Schlangenbeschwörung

Ich habe eine gehörige Vorliebe für tieftönende Instrumente – neben dem Kontrabass zählt dazu auch der Serpent. Dieses außergewöhnliche Blasinstrument wurde im späten 16. Jahrhundert in Frankreich entwickelt, ursprünglich zur Begleitung von Kirchengesang. Später fand es auch in Militärkapellen Verwendung. Seinen Namen verdankt der Serpent seiner geschwungenen, serpentinenartigen Form, die an eine Schlange erinnert. Gefertigt ist er aus hartem Holz, das mit Leder überzogen wird, und verfügt über sechs bis acht Grifflöcher. Gespielt wird der Serpent mit einem Kesselmundstück, ähnlich dem einer Tuba oder eines Euphoniums. Die Töne entstehen durch eine Kombination aus Grifflöchern und Lippenspannung, wobei durch geschickte Ansatz- und Überblas-Techniken auch Zwischentöne (Halbtöne) erzeugt werden. So entsteht sein charakteristischer Klang – tief und dunkel, mit einer weichen, knorrigen Klangfarbe.
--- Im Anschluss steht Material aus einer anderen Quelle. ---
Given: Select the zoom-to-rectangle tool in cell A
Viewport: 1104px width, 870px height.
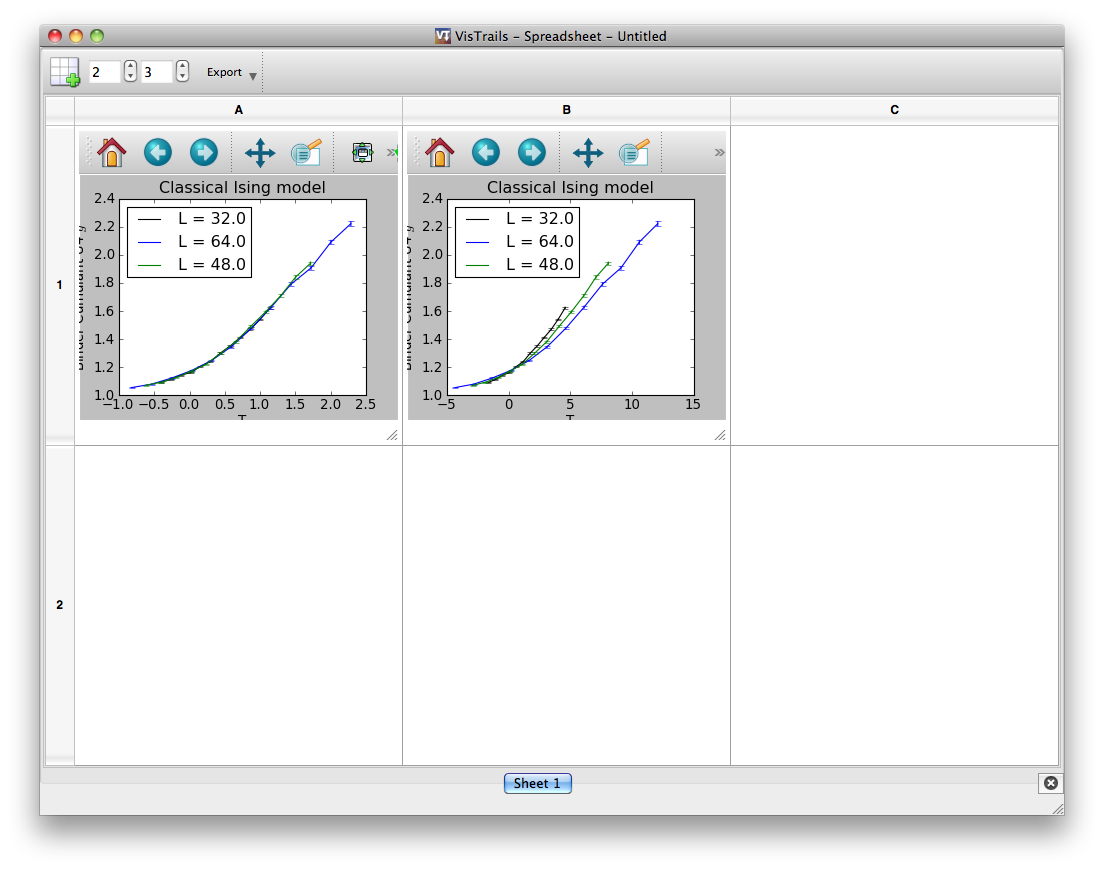Looking at the screenshot, I should click(306, 153).
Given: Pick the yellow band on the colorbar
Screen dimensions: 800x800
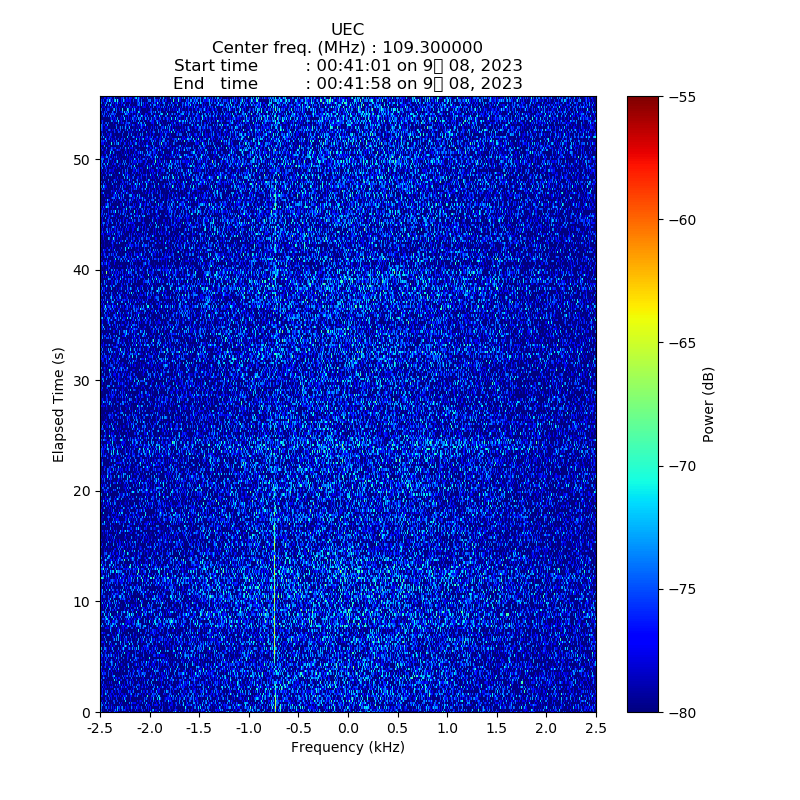Looking at the screenshot, I should point(643,318).
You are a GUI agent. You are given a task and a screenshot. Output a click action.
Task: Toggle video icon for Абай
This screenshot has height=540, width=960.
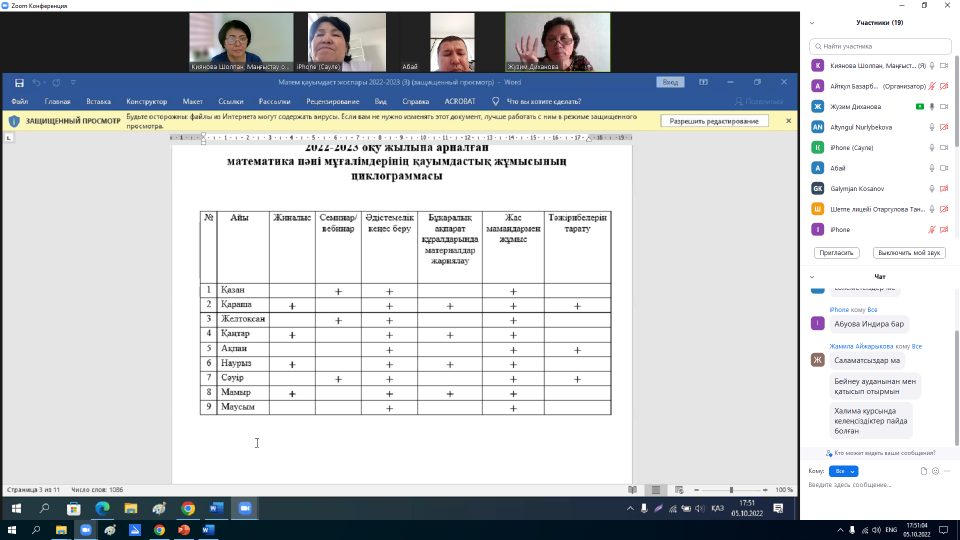[x=944, y=168]
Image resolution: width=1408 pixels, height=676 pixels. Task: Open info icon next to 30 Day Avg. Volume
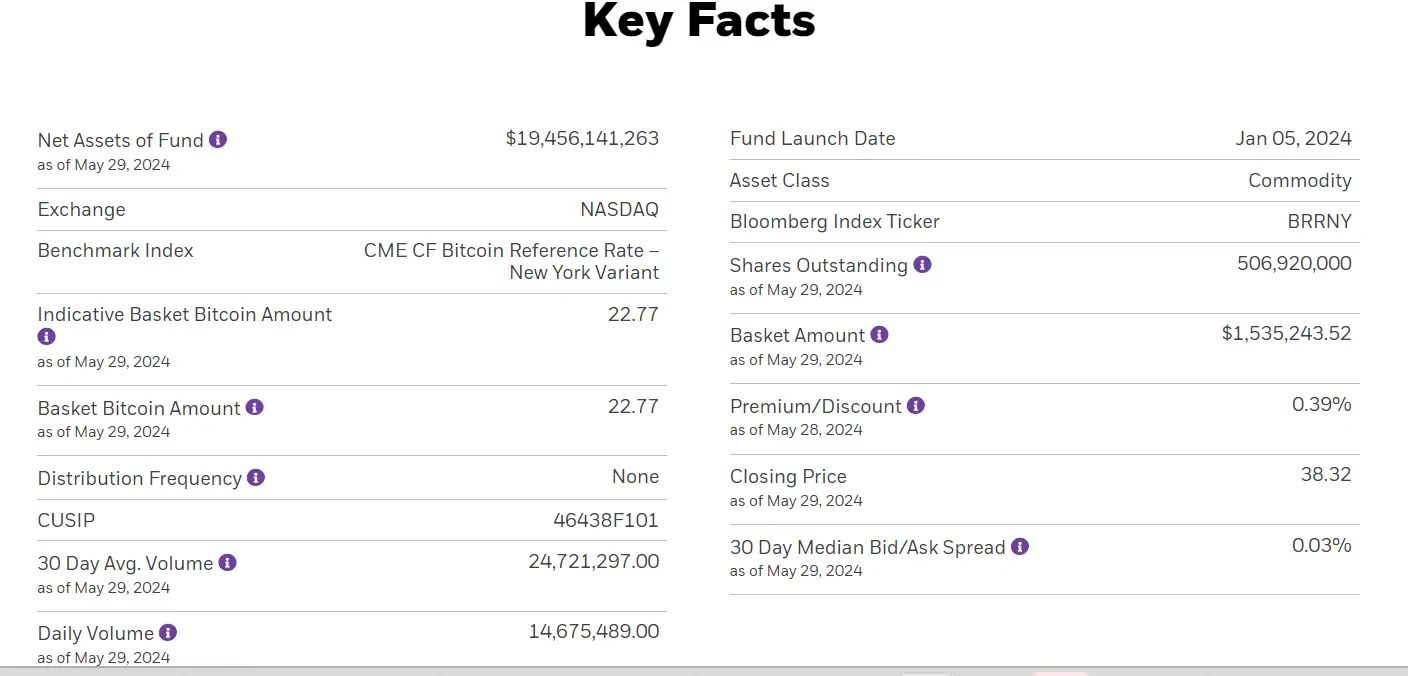[228, 563]
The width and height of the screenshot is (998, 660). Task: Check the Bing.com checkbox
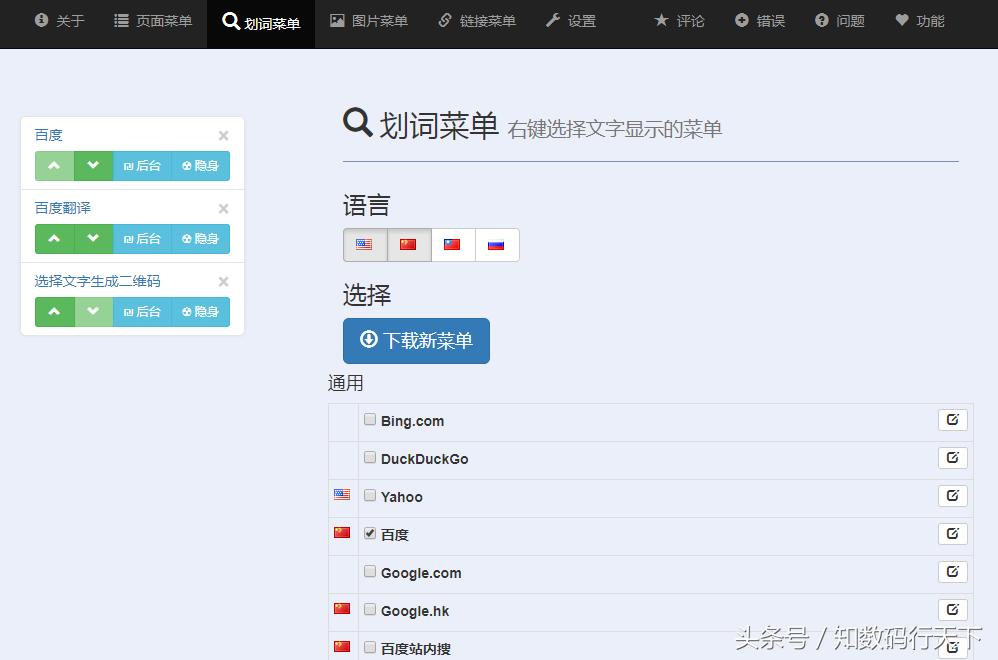369,420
Wer diese Schlange ziemlich gut beschwören kann, ist der französische Tubaspieler Michel Godard, der sowohl in der Alten Musik als auch im Jazz zuhause ist und dem Serpent zu neuer Popularität verholfen hat. Sein Album „Le Chant du Serpent“ (La Lichère, 1989) ist ein einzigartiges Meisterwerk, das die klanglichen Möglichkeiten dieses Instruments in Kombination mit menschlicher Stimme erforscht. Einflüsse aus Mittelalter, traditioneller Musik, Jazz und ein bisschen Reggae prägen diese Musik und betören mich seit vielen Jahren immer wieder aufs Neue.

Michel Godard ist ein vielseitiger Musiker, der – ob am Serpent, an der Tuba oder am E-Bass – an zahlreichen außergewöhnlichen Projekten mitwirkt. Zu seinen hörenswertesten Alben zählen „Castel del Monte“ (Enja, 2000, mit u.a. Gianluigi Trovesi am Saxofon und Renaud Garcia-Fons am Bass), „Monteverdi – A Trace of Grace“ (Carpe Diem, 2011, mit u.a. Steve Swallow am E-Bass) sowie „A Serpent’s Dream“ (Intuition, 2015, mit u.a. Lucas Niggli am Schlagzeug) – und in all diesen Werken spielt der Serpent eine zentrale Rolle.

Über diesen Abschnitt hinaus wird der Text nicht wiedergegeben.